La muerte de una sola persona, en cualquier mar o en cualquier alambrada separadora, como consecuencia de la salida forzosa y desesperada de su tierra hostil, emprendiendo un viaje a lo desconocido para encontrar una vida mejor a la que tiene derecho, debería ser suficiente para cuestionarnos el tipo de sociedad que hemos construido o estamos construyendo y que da lugar a estas situaciones.
Es cierto que se ha propiciado y conseguido un masivo espíritu solidario general –que nos movería a actuar por nuestra propia cuenta- ante este éxodo de miles y miles de sirios, fundamentalmente, que se van para seguir viviendo con el riesgo de seguir muriendo. Que salen de su país por la crueldad de unos y el olvido de otros.
Pero ya existía un antes de este mismo problema que, en definitiva, es lo mismo que el después, pero sin tanta solidaridad generalizada. Porque, desde hace bastantes años, miles y miles de africanos –por ejemplo-, también con las mismas necesidades de huir y con los mismos riesgos que correr, hacen lo mismo que los anteriores. Intentar conseguir en Europa un poco de mejora en sus vidas, de esa de la que, probablemente, nos sobre a nosotros, a los del Norte, y no la compartimos con nadie. Pero no se sabe por qué, han tenido menos incidencia en los medios de comunicación.

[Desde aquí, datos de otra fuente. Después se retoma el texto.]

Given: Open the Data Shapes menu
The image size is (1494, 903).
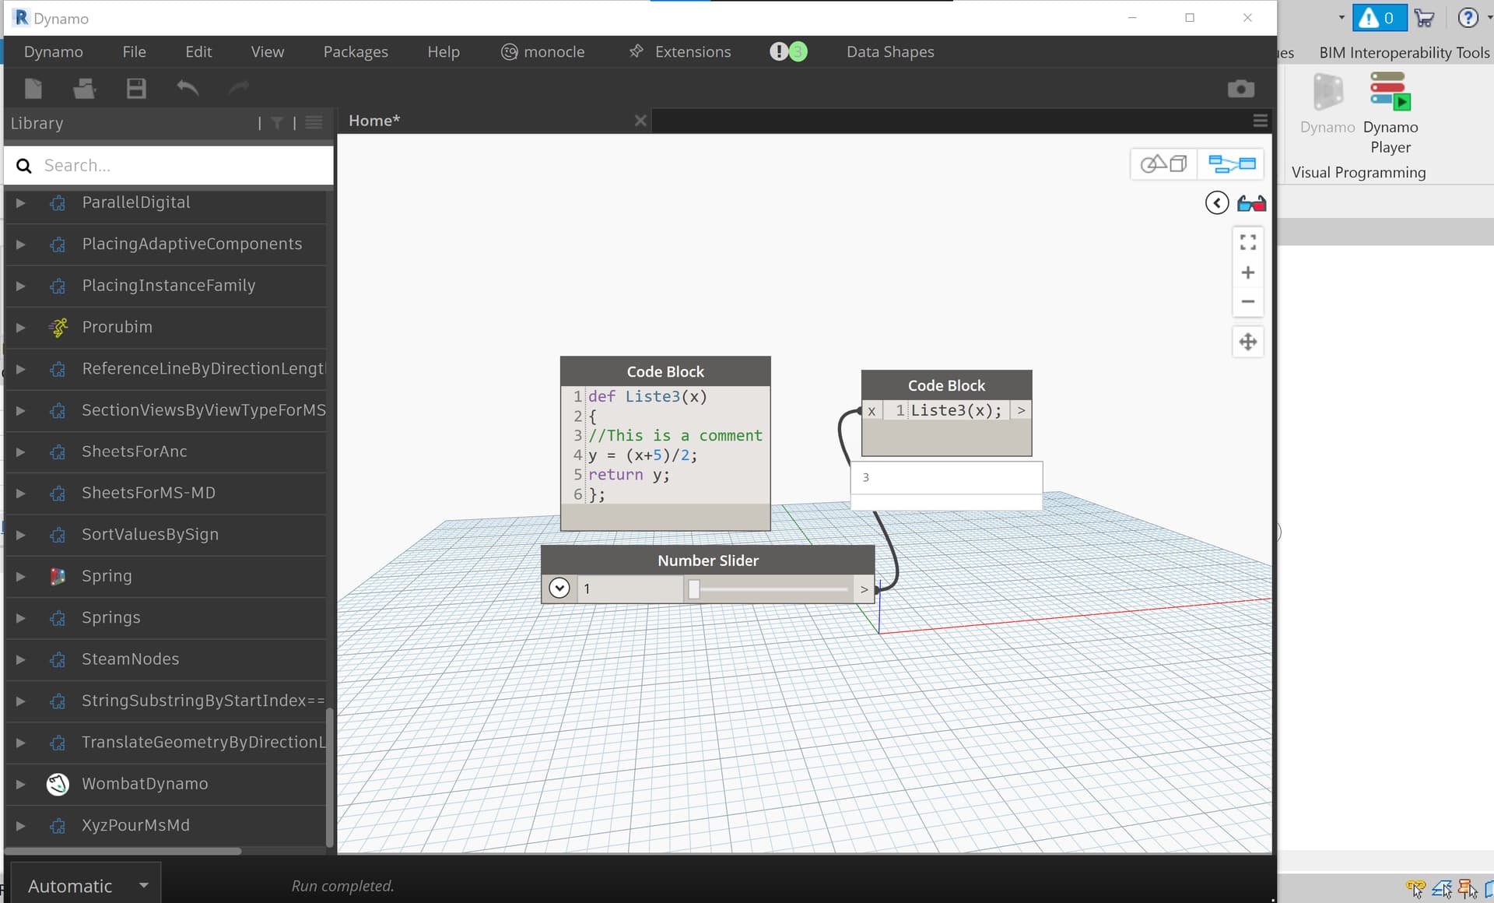Looking at the screenshot, I should click(890, 52).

La tragedia era, es y, por desgracia, seguirá siendo la misma porque la causa que, fundamentalmente, la origina está vigente: una desigualdad terrible y una nula distribución justa de los recursos existentes, entre todos los seres humanos. Ello impide una vida más digna para la mayoría y les obliga a abandonar sus orígenes por cuestiones económicas o por unas guerras artificiales creadas entre unos pocos que detentan un poder que no les corresponde.
Bienvenida sea la solidaridad, sin exclusiones y por siempre, a la que estamos asistiendo. Pero solidaridad entendida como denuncia, como compromiso y como un “modus vivendi” permanente, de todos, hasta conseguir una sociedad más justa que no arrastre hacia el precipicio a una parte de sus moradores.
Bienvenido sea este cambio, que ahora exterioriza una gran mayoría de la población, y que nos hace ofrecer y compartir algo de nosotros y de nuestras posesiones, al margen de las distribuciones y repartos que de las personas están haciendo, de manera ignominiosa, los gobernantes de turno, verdaderos responsables de esta catástrofe.
Que no se quede, ni de forma temporal, ni porque los medios de comunicación de masas nos toquen nuestra fibra sensible con mayor fuerza.